TO DO
Search the data for the string "address", and report each line where it is found.

**********

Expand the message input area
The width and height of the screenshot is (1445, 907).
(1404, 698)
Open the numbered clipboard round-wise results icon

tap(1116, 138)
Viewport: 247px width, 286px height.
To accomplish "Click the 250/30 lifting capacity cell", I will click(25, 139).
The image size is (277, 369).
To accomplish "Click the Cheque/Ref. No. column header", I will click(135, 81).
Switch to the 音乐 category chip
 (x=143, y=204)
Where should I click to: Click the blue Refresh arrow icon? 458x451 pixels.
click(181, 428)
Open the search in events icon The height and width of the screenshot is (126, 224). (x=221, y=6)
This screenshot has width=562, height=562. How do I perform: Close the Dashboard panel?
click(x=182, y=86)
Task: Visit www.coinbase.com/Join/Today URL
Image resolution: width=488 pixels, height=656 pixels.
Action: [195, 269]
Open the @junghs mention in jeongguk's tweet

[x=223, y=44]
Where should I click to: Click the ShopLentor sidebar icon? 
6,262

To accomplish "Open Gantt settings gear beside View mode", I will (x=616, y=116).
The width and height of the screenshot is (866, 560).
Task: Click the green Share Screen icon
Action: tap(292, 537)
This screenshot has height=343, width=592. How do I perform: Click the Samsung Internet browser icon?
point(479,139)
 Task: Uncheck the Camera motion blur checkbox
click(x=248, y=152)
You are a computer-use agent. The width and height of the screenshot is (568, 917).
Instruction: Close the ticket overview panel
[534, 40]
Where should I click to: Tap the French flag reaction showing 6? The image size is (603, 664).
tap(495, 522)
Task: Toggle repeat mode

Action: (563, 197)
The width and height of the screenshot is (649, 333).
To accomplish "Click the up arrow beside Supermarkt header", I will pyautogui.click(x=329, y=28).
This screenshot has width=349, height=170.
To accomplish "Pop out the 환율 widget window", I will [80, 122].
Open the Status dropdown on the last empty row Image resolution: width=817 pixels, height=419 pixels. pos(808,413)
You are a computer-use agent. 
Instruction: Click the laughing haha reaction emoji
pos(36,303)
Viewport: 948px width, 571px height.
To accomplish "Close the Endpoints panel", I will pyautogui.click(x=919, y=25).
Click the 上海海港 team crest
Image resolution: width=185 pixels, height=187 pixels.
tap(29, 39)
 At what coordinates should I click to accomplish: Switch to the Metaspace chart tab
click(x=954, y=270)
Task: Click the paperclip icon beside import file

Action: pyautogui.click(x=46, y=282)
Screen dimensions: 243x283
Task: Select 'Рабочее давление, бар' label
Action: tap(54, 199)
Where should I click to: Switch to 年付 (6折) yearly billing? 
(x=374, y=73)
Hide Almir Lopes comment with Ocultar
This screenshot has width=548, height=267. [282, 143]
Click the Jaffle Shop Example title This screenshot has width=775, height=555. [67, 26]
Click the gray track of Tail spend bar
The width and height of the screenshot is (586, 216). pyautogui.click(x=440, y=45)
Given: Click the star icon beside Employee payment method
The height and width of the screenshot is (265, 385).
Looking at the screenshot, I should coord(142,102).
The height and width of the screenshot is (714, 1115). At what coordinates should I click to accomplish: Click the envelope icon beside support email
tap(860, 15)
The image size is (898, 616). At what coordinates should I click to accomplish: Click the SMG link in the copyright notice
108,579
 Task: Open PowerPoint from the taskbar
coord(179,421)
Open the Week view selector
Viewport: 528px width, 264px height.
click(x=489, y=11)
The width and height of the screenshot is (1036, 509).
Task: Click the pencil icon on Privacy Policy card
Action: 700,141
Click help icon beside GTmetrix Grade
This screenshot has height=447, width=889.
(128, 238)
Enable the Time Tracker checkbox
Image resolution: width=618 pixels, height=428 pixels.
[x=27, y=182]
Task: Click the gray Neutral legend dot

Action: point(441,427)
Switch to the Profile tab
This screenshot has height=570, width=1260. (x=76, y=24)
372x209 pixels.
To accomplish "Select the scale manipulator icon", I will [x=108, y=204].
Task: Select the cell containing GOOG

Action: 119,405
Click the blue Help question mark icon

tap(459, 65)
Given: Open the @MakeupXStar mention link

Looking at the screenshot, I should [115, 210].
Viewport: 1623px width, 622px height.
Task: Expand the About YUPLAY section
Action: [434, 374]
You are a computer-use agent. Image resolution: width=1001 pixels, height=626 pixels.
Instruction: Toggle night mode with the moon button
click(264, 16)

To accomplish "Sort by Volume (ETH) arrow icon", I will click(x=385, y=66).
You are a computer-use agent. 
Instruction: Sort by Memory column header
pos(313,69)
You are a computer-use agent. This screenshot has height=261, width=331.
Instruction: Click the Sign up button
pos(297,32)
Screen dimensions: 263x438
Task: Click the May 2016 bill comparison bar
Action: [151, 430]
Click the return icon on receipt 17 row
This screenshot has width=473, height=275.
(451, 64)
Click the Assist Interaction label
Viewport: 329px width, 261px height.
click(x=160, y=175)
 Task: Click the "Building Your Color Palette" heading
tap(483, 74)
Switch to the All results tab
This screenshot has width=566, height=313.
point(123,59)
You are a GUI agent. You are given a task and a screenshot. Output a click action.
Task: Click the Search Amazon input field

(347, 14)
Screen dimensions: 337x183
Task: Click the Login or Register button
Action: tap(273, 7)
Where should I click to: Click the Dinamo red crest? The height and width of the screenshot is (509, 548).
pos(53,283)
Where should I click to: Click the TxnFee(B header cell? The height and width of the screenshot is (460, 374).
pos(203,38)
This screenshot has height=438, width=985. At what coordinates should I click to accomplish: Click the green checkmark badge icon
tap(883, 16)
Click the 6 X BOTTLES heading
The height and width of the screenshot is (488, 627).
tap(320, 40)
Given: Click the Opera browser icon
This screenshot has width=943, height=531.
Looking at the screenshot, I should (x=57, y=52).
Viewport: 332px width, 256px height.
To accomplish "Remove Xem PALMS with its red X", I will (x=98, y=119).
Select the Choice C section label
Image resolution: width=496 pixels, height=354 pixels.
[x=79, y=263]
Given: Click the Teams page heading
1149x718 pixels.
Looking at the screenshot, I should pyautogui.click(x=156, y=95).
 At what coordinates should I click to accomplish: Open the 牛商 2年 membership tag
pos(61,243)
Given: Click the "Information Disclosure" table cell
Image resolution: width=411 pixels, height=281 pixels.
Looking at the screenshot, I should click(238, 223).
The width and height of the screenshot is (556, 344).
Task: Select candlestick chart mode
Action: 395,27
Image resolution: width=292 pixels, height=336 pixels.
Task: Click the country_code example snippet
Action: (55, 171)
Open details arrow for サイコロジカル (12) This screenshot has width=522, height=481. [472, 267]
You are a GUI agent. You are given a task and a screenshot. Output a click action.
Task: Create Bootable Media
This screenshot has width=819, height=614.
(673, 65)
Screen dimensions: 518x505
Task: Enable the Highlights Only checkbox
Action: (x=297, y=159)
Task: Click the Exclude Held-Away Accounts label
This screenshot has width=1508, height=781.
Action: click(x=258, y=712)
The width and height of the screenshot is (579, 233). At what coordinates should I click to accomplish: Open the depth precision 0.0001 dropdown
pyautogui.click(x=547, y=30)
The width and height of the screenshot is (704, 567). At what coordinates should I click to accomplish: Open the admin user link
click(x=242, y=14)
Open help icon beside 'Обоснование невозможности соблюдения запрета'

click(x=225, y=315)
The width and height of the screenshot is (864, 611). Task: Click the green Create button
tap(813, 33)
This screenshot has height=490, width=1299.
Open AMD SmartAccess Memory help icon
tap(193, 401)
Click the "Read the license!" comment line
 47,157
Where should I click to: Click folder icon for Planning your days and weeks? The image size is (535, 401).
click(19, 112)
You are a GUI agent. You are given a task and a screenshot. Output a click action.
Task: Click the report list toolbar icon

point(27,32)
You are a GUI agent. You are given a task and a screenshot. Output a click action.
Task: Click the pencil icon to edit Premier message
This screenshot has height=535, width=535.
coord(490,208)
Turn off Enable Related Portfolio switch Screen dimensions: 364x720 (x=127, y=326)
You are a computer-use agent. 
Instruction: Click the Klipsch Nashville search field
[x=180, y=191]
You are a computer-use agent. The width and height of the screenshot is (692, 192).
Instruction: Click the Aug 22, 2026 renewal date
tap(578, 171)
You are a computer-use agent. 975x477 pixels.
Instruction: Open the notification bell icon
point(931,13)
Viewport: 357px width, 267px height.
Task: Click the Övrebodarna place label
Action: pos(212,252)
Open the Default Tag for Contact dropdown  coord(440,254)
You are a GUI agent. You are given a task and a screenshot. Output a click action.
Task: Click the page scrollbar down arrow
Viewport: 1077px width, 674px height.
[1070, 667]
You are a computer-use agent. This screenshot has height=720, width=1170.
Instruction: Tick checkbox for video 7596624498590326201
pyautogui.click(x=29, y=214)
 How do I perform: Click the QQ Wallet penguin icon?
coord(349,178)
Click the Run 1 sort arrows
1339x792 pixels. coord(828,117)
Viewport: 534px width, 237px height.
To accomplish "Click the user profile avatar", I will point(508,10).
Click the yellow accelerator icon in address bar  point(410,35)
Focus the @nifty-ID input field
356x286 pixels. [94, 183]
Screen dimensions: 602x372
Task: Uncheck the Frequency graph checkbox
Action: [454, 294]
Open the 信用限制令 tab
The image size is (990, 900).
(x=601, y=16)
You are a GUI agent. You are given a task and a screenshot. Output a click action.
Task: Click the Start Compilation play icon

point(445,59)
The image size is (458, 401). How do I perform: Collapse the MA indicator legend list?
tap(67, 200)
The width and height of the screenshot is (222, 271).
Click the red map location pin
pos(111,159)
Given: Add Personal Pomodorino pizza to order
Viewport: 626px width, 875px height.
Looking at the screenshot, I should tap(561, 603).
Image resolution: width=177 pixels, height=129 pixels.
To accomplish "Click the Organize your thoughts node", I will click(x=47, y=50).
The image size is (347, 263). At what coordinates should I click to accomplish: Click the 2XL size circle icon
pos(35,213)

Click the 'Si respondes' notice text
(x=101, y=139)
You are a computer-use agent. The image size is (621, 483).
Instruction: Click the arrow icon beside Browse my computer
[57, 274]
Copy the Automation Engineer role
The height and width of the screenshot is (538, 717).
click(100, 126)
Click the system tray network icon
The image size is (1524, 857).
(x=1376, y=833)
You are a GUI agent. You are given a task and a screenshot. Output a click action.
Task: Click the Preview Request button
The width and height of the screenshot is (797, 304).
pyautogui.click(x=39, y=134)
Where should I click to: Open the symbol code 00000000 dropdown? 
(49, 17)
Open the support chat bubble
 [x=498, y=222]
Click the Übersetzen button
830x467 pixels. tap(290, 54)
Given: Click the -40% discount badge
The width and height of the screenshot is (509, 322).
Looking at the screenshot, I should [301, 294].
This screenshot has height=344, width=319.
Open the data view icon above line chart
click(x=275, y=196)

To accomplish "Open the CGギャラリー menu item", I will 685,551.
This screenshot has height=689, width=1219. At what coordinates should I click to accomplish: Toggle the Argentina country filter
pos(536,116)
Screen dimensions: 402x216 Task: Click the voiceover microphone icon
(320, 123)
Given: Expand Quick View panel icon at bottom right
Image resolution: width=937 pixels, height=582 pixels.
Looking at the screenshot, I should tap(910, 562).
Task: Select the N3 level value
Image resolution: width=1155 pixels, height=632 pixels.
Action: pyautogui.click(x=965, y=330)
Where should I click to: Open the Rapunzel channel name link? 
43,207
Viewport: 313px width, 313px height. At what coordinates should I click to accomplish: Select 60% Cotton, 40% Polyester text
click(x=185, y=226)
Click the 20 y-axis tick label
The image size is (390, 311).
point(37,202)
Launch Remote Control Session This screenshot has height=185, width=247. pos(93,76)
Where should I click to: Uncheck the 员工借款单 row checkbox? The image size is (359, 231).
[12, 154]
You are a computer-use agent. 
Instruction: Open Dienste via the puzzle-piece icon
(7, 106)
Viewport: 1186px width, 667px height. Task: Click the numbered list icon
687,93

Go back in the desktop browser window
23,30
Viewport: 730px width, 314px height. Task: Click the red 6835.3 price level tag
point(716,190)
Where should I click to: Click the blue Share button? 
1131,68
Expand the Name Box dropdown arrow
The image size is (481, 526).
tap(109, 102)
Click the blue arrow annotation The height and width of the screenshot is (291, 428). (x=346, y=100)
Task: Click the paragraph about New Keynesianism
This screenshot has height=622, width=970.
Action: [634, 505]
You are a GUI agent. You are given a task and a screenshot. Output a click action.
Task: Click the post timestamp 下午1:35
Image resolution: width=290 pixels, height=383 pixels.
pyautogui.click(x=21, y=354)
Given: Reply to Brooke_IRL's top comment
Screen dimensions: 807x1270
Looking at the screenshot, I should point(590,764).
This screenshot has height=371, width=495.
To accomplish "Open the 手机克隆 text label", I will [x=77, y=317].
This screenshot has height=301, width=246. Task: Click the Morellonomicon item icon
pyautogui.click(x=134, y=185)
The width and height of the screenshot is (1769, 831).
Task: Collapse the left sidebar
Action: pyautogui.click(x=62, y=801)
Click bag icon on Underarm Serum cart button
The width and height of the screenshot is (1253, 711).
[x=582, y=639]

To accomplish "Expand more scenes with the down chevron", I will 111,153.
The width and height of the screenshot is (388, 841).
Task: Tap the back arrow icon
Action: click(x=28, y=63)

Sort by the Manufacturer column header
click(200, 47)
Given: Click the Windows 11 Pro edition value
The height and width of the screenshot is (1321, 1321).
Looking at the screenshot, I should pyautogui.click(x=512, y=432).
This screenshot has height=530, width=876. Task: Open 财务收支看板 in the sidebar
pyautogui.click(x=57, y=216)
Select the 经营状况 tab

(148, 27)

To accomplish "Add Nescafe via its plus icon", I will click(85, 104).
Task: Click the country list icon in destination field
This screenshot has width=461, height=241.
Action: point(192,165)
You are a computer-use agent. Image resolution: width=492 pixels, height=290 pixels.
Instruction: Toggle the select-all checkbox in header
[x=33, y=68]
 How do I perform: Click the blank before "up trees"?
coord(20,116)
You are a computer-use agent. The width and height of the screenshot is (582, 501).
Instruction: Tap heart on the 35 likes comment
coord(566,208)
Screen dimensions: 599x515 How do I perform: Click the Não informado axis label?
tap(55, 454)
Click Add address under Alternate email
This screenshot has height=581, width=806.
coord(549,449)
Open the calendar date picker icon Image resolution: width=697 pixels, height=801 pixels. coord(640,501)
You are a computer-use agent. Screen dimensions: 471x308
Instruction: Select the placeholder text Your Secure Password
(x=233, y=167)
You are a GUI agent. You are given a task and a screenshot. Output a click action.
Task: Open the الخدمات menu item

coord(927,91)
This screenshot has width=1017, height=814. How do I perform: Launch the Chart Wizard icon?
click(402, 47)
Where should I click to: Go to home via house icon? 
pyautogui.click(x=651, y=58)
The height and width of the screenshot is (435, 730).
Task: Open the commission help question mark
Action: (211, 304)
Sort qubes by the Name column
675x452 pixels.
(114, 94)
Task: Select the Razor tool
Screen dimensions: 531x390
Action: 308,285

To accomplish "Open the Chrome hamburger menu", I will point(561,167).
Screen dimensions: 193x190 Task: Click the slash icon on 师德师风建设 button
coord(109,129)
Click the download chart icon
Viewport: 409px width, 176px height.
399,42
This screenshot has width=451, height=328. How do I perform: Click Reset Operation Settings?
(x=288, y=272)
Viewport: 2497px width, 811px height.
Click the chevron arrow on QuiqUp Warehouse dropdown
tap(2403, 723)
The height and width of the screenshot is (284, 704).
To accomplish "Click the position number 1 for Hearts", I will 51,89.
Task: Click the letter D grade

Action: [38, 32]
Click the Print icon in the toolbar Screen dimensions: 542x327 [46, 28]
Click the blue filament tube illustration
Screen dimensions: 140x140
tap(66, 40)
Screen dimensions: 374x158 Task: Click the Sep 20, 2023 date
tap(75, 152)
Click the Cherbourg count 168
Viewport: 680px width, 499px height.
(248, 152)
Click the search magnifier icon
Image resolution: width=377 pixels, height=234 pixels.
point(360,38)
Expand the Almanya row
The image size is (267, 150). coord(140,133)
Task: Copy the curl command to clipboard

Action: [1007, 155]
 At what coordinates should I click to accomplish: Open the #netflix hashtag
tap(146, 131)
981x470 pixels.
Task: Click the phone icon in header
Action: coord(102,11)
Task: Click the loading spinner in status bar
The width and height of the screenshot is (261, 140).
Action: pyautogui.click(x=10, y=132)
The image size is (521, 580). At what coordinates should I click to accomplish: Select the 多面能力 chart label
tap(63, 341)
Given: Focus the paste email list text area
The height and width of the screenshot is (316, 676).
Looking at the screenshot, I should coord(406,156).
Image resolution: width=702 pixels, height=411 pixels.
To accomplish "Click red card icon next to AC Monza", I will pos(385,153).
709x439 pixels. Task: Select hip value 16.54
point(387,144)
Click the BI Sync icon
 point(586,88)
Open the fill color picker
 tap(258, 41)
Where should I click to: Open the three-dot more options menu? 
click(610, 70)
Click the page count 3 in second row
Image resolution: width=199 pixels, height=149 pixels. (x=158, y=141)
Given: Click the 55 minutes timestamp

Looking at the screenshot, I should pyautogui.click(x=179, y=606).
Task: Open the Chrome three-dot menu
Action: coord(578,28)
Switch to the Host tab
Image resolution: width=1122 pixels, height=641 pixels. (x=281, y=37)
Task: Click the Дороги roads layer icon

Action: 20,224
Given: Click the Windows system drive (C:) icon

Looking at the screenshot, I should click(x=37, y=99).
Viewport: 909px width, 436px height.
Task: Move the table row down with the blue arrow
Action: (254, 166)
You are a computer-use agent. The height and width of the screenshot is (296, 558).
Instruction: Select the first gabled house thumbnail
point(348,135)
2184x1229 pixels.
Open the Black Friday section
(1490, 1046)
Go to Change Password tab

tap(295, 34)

**********

YOUR RESPONSE
Click the yellow accelerator icon in address bar  point(410,35)
Click Add address under Alternate email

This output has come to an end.